Barb Frost knew her marriage wasn’t perfect. She and John had been married for 50 years, but she was unhappy and thinking about leaving, keeping herself busy as first selectman of their small Connecticut town. But then John has a stroke. Barb and John’s daughters rush to the hospital to see him—responsible architect and mom Juliet has always been Barb’s favorite while freedom-loving artist Sadie was her father’s girl. Things are bad enough, but then Barb gets the shock of her life when she goes through John’s phone—and finds out he’s been having an affair. Barb tries to keep the secret from her daughters, knowing it would upset them, but the girls have struggles of their own. Juliet is dealing with secret panic attacks and feels like she can’t handle being a perfect wife, mom, and career woman. Sadie, who moves back home from New York City to help care for her dad, now has to confront Noah Pelletier, her high school sweetheart and the man she’s never been able to forget. He wanted to marry her and stay in their idyllic small town, but she wanted to explore the art world in New York—but now, she’s not so sure that was the right decision. Higgins handles difficult topics with aplomb, mining even the darkest subjects (infidelity, infertility, mortality) with a sense of humor. She resists painting her characters with broad strokes, allowing readers to see the humanity in each person.
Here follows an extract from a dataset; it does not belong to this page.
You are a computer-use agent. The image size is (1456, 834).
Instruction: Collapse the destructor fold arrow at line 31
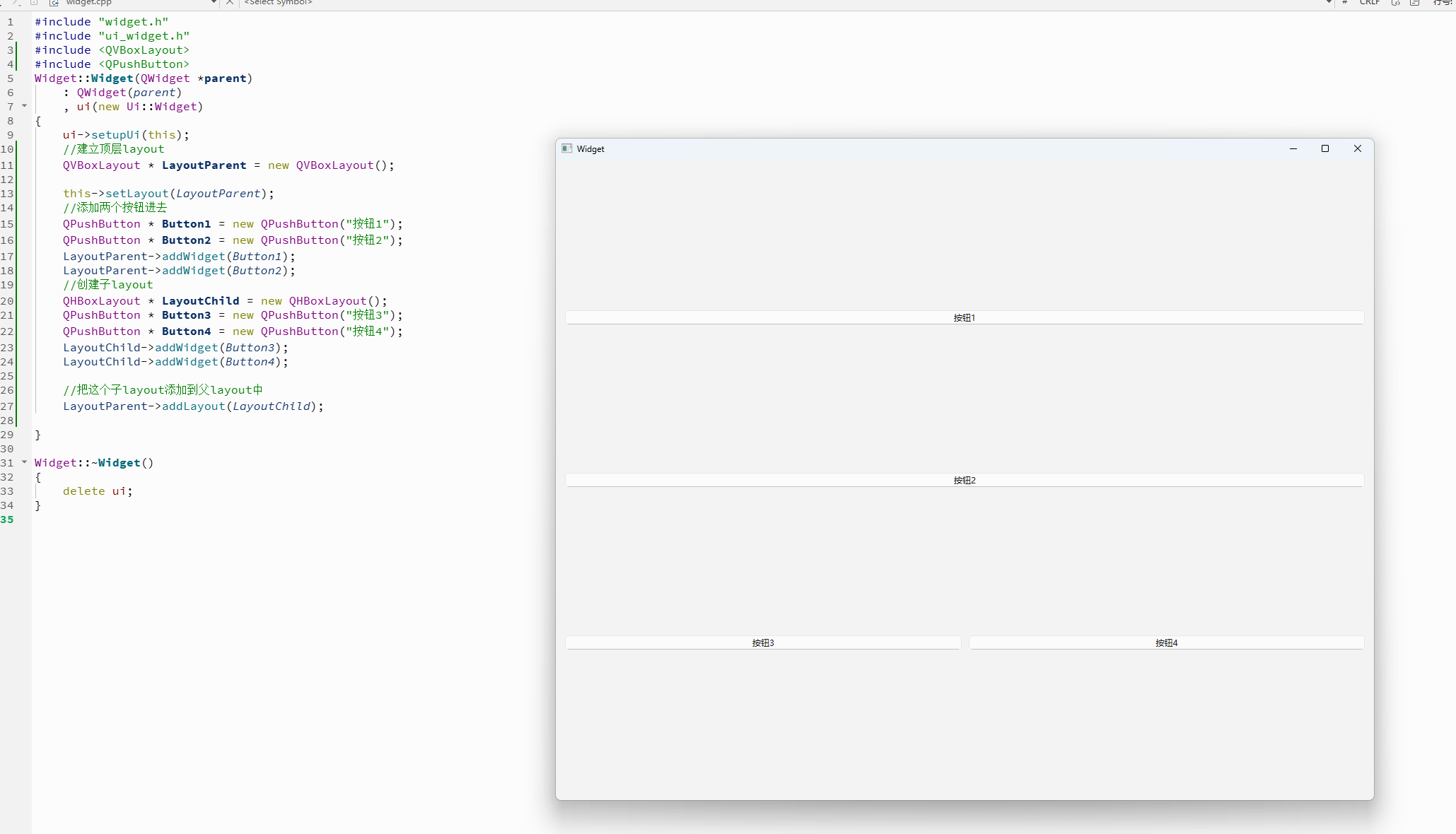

Sadie and Noah’s love story is angst-filled enough to warrant its own steamy romance novel, but the most touching relationships are the ones Barb has with her daughters and her best friend, Caro, who is Barb’s constant companion as she deals with the fallout of John’s stroke. As Barb puts it, love doesn’t “have to be romantic to encircle you in its arms.”
A masterful exploration of all kinds of love—romance, family, and friendship—that will make even a cynic cry.